Last week, DreamWorks announced its plans to make a live-action, feature length adaptation of Masamune Shirow’s Ghost in the Shell. The plot of this post-cyberpunk manga revolves around machines (*spoiler alert*) that have come to acquire a soul.*
*Based on Gilbert Ryle’s philosophical concept, “The Ghost in the Machine.”
This plot of the manga- and movie (should it in fact be made)- is intriguing and holds particular weight when it comes to screenwriting. Allow me to explain:
1. Start the Machine
In previous blogs, I have discussed in depth the importance of nailing the fundamentals of screenwriting.
Unlike many other forms of literature, screenwriting is a very exacting art. You are given only so many pages (~120 max). The language is concise and exacting. Often free of superfluous adjectives, thought bubbles, and tangents.
It is easy to see these restrictions as hampering your creative spirit. However, rather than thinking them as a cage, consider them instead the blueprints of a high-functioning machine. Once you get the machine running, you will find you can do marvelous things with it.
2. Awaken the Soul
The technical brilliance Cameron was able to pull off here is amazing. I often watch movies and wonder, “how would I write that down?” Cameron pulls it off. Every second of spine-tinging action is meticulously recorded.

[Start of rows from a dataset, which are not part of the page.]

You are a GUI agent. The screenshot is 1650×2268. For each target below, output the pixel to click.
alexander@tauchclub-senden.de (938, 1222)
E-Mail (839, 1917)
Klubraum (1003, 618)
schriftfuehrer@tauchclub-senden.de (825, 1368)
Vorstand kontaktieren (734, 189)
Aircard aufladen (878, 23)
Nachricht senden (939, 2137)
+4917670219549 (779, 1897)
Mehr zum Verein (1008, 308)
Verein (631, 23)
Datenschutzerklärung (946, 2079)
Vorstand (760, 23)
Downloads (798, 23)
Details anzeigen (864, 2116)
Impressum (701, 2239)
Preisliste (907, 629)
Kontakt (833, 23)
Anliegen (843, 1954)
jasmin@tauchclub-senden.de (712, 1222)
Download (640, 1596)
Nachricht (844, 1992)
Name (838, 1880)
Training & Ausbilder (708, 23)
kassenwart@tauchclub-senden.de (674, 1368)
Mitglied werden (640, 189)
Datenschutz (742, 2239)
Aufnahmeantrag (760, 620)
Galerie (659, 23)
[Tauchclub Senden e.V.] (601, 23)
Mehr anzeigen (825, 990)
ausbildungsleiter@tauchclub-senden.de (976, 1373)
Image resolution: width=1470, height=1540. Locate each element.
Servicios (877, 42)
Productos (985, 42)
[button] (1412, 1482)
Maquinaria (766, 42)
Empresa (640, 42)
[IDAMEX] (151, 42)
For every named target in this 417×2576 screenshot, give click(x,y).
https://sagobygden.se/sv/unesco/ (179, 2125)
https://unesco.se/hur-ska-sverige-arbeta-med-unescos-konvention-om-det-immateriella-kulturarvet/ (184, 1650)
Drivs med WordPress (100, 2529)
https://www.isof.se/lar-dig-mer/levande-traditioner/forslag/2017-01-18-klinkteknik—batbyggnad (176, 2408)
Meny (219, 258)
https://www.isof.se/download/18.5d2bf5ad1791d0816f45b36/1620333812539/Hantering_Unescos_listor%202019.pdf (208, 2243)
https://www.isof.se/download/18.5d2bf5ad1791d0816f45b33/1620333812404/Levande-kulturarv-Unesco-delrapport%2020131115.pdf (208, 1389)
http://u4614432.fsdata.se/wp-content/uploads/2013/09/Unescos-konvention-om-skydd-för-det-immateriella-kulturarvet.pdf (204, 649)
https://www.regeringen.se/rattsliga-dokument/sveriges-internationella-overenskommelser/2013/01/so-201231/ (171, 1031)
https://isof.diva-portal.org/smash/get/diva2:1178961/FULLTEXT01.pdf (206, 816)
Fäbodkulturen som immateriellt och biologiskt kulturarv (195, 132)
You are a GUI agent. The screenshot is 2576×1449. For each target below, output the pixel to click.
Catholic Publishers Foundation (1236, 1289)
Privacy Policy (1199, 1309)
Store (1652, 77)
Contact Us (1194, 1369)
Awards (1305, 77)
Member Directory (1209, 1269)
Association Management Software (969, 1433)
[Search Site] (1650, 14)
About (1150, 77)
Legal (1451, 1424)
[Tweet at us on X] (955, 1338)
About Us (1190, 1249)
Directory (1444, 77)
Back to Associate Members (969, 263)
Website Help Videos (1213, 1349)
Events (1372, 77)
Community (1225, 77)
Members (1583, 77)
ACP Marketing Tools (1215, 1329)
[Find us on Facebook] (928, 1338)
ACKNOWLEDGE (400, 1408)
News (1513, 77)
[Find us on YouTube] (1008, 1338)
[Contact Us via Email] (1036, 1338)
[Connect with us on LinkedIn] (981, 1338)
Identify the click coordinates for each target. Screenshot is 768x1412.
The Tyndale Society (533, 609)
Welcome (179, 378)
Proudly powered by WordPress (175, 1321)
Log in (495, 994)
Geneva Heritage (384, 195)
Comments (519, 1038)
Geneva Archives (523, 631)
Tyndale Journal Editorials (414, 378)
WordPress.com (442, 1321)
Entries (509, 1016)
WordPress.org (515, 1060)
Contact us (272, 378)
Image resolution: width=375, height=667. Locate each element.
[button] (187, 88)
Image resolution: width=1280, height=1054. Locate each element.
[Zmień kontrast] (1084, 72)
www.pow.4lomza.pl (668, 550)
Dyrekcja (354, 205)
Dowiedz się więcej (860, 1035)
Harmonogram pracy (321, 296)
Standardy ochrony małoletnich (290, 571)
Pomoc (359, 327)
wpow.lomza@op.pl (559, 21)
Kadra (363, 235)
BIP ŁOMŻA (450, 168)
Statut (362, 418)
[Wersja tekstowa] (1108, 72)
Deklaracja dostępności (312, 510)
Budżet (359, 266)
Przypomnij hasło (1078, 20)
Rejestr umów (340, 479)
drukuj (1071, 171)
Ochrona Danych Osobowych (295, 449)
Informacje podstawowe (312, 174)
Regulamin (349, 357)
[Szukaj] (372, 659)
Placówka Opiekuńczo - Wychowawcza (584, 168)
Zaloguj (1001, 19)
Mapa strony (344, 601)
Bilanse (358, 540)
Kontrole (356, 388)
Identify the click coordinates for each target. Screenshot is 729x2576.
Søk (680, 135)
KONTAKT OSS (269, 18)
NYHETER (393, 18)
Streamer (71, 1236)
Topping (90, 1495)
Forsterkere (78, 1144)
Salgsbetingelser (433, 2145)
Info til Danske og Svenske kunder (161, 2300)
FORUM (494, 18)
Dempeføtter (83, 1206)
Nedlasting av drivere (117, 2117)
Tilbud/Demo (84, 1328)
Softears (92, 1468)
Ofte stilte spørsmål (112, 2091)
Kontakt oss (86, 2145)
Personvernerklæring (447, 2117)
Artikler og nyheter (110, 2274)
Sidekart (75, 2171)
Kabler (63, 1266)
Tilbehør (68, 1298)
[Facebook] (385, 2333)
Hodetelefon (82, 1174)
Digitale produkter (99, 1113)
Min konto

Not only that but he manages to keep his voice intact. Tarantino has a similar ability. You will be reading their scripts, and they’ll be just plugging along, as if they were technical writers forming a manual, and then, out of the blue, they will come up with an off-the-wall analogy that makes the scene so visual and so real that you not only connect with the scene but with the writer who jotted it all down.
That is what I’m talking about when I talk about keeping your spirit alive.
Never be afraid to add a unique detail that connects directly to our five senses. Remember: scriptwriting is a visual medium, and if we cannot see it, we cannot shoot it. So feel free to mess around with wordplay. Pat yourself on the back for being brilliant and keep on going. Often these little, ingenious phrases will happen entirely by accident, as you and your story become one. After all, you want your audience engaged, and the first audience your screenplay has is you.
So have fun, be creative, and never stop growing!
Final Note: There are a great number of brilliant screenwriters that have come before you, so don’t hesitate in reading their works to see how they pulled it off. Learn well.